All countries of the UNFCCC support addressing loss and damage, including through the mobilization of finance, and established a mechanism to address the topic during the Warsaw summit of 2013. In Paris, however, countries were divided on where and how the new agreement should treat loss and damage.
The Alliance of Small Island States and the Least Developed Countries, which are particularly vulnerable to the effects of climate change, called for loss and damage to be addressed in a separate article in the agreement in order to acknowledge that the climate-induced harms they face may overwhelm efforts to adapt. The United States, however, preferred to address loss and damage within the chapter on adaptation, perhaps concerned that a separate article would suggest that further provisions of climate finance would be required beyond current efforts geared toward emissions reductions and adaptation.

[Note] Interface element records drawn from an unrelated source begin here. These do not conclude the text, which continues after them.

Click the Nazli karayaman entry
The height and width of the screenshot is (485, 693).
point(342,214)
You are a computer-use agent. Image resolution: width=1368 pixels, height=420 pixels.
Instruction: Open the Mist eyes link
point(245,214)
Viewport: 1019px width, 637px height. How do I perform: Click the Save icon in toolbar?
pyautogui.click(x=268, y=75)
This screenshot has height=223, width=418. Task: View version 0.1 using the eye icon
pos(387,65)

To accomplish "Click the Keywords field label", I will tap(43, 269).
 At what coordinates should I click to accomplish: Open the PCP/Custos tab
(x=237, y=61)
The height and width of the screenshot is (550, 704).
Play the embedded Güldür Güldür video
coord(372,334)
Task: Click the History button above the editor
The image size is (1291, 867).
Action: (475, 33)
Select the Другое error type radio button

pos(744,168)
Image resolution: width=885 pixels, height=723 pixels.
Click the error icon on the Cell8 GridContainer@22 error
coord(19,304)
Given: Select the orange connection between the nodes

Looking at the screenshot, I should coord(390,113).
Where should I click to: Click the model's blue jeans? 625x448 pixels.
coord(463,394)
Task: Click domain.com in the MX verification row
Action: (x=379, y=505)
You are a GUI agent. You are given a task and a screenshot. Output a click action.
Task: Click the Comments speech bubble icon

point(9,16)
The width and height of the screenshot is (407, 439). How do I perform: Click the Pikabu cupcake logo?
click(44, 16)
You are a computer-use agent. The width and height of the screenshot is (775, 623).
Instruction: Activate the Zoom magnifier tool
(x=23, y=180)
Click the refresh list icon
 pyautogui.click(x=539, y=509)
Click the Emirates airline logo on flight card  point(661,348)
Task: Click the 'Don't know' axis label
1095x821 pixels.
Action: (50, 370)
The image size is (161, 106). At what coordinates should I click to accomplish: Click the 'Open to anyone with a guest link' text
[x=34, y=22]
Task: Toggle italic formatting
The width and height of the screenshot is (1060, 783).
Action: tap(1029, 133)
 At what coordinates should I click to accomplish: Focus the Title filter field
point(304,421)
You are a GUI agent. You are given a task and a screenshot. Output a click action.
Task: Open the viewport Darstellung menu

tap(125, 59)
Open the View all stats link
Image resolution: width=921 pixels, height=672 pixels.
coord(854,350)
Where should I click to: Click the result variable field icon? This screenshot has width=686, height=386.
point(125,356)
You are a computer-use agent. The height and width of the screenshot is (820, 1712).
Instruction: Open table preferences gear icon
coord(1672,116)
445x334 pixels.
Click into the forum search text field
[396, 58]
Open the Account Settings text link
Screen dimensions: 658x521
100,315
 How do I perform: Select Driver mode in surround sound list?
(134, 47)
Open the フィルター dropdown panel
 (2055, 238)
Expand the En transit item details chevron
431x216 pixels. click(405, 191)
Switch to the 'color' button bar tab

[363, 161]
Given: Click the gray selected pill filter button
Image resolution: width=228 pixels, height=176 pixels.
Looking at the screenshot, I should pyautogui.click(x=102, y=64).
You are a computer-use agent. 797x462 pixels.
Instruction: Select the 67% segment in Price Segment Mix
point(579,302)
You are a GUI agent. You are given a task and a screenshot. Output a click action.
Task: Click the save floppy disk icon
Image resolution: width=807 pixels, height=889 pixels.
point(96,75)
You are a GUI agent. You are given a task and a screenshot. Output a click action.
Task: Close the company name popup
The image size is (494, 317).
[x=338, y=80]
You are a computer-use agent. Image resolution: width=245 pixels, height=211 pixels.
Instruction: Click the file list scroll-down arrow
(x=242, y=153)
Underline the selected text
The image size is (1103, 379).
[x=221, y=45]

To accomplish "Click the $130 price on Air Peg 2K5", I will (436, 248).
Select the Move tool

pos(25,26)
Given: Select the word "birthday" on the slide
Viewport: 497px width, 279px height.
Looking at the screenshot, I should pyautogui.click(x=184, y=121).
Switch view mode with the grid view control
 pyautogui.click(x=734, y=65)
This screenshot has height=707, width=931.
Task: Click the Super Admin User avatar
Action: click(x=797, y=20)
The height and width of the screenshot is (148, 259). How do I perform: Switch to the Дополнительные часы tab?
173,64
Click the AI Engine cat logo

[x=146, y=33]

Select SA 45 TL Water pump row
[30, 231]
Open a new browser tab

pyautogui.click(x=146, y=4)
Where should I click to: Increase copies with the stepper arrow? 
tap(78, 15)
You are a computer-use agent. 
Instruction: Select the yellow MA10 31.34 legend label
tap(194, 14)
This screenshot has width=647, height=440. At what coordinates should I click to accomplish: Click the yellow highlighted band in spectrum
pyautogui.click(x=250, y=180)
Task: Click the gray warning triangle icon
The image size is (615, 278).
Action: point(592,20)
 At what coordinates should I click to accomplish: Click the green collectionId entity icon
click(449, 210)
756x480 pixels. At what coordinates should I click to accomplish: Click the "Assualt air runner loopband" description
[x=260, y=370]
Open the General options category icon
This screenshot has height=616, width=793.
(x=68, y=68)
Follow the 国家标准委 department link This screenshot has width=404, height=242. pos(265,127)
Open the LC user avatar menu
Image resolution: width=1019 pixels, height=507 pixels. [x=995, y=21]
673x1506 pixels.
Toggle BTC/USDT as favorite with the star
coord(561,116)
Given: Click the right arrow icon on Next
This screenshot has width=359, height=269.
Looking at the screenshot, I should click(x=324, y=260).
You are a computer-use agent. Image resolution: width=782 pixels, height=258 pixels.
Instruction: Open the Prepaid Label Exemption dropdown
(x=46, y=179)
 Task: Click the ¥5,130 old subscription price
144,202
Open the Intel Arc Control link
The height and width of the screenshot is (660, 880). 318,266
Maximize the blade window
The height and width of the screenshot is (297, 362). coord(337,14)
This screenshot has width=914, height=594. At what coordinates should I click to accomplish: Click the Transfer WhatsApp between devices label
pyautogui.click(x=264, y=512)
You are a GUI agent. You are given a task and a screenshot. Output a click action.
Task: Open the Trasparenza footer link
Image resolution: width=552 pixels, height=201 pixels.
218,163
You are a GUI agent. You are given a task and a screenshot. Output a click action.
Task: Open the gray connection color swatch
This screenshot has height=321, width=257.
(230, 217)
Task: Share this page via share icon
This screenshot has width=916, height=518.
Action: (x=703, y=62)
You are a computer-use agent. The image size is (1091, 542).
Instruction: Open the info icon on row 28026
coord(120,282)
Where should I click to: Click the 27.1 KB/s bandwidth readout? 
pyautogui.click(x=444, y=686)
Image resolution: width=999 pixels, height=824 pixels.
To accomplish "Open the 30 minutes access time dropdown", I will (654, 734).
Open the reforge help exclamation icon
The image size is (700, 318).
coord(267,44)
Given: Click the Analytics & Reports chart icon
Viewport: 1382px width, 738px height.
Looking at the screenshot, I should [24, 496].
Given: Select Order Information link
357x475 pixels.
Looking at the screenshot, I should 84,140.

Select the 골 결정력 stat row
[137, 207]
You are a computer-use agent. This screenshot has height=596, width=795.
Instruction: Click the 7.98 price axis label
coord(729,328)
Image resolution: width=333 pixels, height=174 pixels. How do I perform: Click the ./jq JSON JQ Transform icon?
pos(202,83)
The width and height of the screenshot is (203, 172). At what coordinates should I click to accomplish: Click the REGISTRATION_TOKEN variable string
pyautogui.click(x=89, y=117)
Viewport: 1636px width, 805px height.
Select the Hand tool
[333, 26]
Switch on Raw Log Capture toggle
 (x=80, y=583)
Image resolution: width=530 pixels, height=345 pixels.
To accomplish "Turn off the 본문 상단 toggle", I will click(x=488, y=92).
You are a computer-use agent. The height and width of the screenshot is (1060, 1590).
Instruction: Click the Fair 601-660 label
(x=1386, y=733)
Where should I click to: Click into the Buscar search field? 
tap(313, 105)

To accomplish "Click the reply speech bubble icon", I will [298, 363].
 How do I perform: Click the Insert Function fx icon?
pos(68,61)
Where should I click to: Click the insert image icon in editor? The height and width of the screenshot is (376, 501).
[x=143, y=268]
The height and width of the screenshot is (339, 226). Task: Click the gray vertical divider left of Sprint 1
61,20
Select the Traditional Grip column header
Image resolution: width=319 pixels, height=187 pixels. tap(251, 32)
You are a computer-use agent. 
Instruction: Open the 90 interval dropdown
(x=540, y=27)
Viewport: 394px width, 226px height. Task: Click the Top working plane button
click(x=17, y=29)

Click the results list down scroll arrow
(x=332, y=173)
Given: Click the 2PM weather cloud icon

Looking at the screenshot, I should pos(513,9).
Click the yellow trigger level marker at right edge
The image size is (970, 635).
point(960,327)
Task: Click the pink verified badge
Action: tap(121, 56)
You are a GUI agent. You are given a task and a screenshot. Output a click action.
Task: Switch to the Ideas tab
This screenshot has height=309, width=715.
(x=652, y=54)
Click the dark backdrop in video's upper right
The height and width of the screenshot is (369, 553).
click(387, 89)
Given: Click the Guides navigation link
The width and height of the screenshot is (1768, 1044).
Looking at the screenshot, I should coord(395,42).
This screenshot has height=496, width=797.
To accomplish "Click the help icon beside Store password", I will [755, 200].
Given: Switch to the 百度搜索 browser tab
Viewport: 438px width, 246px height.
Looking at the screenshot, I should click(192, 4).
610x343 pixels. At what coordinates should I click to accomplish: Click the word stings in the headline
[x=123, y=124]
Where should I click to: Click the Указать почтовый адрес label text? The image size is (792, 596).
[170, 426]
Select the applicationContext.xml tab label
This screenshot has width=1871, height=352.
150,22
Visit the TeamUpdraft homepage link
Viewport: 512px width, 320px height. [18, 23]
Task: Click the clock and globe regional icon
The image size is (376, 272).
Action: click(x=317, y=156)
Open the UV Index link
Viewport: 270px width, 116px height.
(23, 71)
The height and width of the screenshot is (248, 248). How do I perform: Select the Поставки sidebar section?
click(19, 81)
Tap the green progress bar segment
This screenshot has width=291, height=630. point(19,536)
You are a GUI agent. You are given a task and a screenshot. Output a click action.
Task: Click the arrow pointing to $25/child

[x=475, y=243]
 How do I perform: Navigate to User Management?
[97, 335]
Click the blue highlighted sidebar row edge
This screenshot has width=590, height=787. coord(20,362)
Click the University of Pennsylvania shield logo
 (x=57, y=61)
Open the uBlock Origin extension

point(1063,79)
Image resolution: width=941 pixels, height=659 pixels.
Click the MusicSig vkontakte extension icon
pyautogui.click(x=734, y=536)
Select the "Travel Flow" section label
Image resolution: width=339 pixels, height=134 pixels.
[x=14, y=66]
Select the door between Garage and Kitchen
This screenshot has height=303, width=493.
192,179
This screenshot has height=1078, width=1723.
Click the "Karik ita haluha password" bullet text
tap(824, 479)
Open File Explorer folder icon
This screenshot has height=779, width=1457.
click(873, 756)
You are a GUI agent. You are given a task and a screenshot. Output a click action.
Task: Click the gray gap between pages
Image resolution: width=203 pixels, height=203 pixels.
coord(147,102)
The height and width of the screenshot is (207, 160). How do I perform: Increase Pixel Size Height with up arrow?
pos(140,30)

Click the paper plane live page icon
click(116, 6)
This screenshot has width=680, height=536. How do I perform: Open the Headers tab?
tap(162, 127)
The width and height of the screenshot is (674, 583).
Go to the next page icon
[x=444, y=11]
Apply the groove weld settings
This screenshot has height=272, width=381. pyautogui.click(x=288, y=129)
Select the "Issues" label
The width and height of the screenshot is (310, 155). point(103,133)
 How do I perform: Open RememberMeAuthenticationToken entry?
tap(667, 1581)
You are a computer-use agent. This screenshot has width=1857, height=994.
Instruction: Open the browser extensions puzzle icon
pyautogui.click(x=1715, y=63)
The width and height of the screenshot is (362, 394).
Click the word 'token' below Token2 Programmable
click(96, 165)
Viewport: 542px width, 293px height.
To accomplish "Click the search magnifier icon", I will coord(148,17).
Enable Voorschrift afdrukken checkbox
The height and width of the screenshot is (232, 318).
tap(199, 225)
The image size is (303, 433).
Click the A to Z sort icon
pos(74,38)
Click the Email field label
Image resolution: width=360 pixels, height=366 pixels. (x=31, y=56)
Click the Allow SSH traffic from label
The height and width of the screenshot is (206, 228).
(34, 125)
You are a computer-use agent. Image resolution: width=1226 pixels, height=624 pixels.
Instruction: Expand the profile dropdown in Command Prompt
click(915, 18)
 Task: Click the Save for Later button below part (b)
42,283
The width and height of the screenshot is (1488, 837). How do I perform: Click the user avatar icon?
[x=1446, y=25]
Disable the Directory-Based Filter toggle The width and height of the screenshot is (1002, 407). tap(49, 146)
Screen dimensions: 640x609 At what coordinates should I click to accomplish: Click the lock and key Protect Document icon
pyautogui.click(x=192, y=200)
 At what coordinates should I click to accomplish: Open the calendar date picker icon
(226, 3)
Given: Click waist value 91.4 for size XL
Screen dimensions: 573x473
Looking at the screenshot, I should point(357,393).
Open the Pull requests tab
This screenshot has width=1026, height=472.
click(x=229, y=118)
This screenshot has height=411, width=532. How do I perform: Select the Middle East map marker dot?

The United States also held that the agreement should explicitly state that it does not involve the concepts of compensation or liability. Although loss and damage is a topic that is not necessarily equivalent to compensation and liability—as the Center for American Progress argued in a previous paper—the topics are often mistakenly conflated, and past UNFCCC discussions on loss and damage have included proposals for compensation by groups such as the G-77, a major bloc of developing countries.
The final agreement does give loss and damage its own article. Liability and compensation are also explicitly excluded in the decision text that accompanies the agreement.
Conclusion
The Paris agreement marks a historic turning point in the global effort to address climate change. It is not, of course, a panacea. Enhanced action from all levels of government, as well as individuals and the private sector, will be necessary in order to shift the global economy toward clean energy and climate resilience. In the closing session of the Paris conference, South Africa Minister of Water and Environmental Affairs Edna Molewa captured the sentiment of all parties to the agreement when she quoted Nelson Mandela. “I dare not linger,” she said, “for my long walk is not yet ended.”
Gwynne Taraska is a Senior Policy Advisor at the Center for American Progress, where she works on international climate policy.
The author wishes to thank the Center’s Art and Editorial team for its work on this brief.